Elisha Malette was in the midst of delivering a virtual training session for clients of Workplace Safety North (WSN) when her professional and personal worlds collided.
Working from home due to the pandemic, the health and safety specialist and a colleague were guiding trainees through the session when suddenly her kids interrupted with a very important request: pancakes.
As she temporarily turned her attention to the kitchen, the kids erupted into a rousing wrestling match nearby, further distracting her. It was then she heard the smoke alarm go off, warning that her kids’ snack was burning to a crisp.
“Don’t waste your maple syrup on pancakes that are burnt, because it’s not going to feed your children,” she joked, while sharing lessons she’s learned while working remotely. “They’re still going to refuse to eat it.”
Malette can laugh about it now. But at the time, she was frustrated and feeling vulnerable about opening up her home life to people she associated with professionally.

* [Study material]:
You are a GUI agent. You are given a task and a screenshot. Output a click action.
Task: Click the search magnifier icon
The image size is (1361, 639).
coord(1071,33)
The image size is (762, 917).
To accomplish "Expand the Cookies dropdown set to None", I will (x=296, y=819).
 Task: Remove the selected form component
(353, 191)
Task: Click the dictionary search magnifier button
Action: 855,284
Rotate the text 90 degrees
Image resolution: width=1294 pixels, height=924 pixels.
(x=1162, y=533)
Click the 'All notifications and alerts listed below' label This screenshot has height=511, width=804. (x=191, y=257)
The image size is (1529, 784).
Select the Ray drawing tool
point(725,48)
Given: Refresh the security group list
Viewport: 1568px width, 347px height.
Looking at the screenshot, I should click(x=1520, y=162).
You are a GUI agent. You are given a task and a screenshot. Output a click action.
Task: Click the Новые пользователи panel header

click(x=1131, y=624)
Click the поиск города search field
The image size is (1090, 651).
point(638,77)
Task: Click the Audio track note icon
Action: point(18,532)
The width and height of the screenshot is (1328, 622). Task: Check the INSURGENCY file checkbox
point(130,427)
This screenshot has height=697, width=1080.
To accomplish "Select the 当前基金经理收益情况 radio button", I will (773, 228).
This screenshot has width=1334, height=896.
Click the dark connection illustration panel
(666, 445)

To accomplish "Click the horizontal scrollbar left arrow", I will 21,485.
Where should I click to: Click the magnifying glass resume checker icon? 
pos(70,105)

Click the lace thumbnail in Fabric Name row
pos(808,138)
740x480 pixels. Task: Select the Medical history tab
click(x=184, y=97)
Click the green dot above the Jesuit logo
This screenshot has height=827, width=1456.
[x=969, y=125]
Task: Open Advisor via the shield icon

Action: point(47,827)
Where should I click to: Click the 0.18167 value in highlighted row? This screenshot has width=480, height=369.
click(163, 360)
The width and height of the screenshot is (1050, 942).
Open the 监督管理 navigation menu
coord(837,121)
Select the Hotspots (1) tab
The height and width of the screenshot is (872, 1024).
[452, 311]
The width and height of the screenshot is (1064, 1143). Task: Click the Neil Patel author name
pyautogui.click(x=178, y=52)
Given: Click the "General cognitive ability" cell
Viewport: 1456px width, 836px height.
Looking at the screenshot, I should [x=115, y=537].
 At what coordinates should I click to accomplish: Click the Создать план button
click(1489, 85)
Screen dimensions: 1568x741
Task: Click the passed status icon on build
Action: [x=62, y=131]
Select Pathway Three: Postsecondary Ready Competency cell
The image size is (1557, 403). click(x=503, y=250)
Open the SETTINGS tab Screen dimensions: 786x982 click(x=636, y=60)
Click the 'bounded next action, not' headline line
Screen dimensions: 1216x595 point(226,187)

* [Task 1]:
In the passage about Elisha Malette, why does she advise against using maple syrup on burnt pancakes? Answer in one to three sentences.
* [Task 2]:
Answer these questions from the passage about Elisha Malette:
(a) For whose clients was she delivering the virtual training session?
(b) What did her children ask for during the session?
(c) How did she feel at the time about opening up her home life?
* [Task 3]:
Resume the passage about Elisha Malette, starting after its final sentence.

* [Your response 1]:
She says the syrup is wasted because it will not feed the children. They will still refuse to eat the burnt pancakes.

* [Your response 2]:
(a) Workplace Safety North (WSN).
(b) Pancakes.
(c) She was frustrated and felt vulnerable about opening up her home life to people she knew professionally.

* [Your response 3]:
“The part I had to work through was, those boundary lines have to go down, and I have to be willing to expose myself as a mom at work, and my kids, on the flip side, had to see me as a mom at work,” she said.
Malette’s experience of trying to adapt to new ways of working has become a familiar one to many over the last year, and it was a key theme explored during a March 24 online panel discussion hosted by Workplace Safety North.
As part of the safety organization’s Feed Your Brain lunchtime series, the one-hour event brought together specialists from the education, mining and occupational safety sectors to reflect on how the arrival of COVID has changed the world of work over the last year.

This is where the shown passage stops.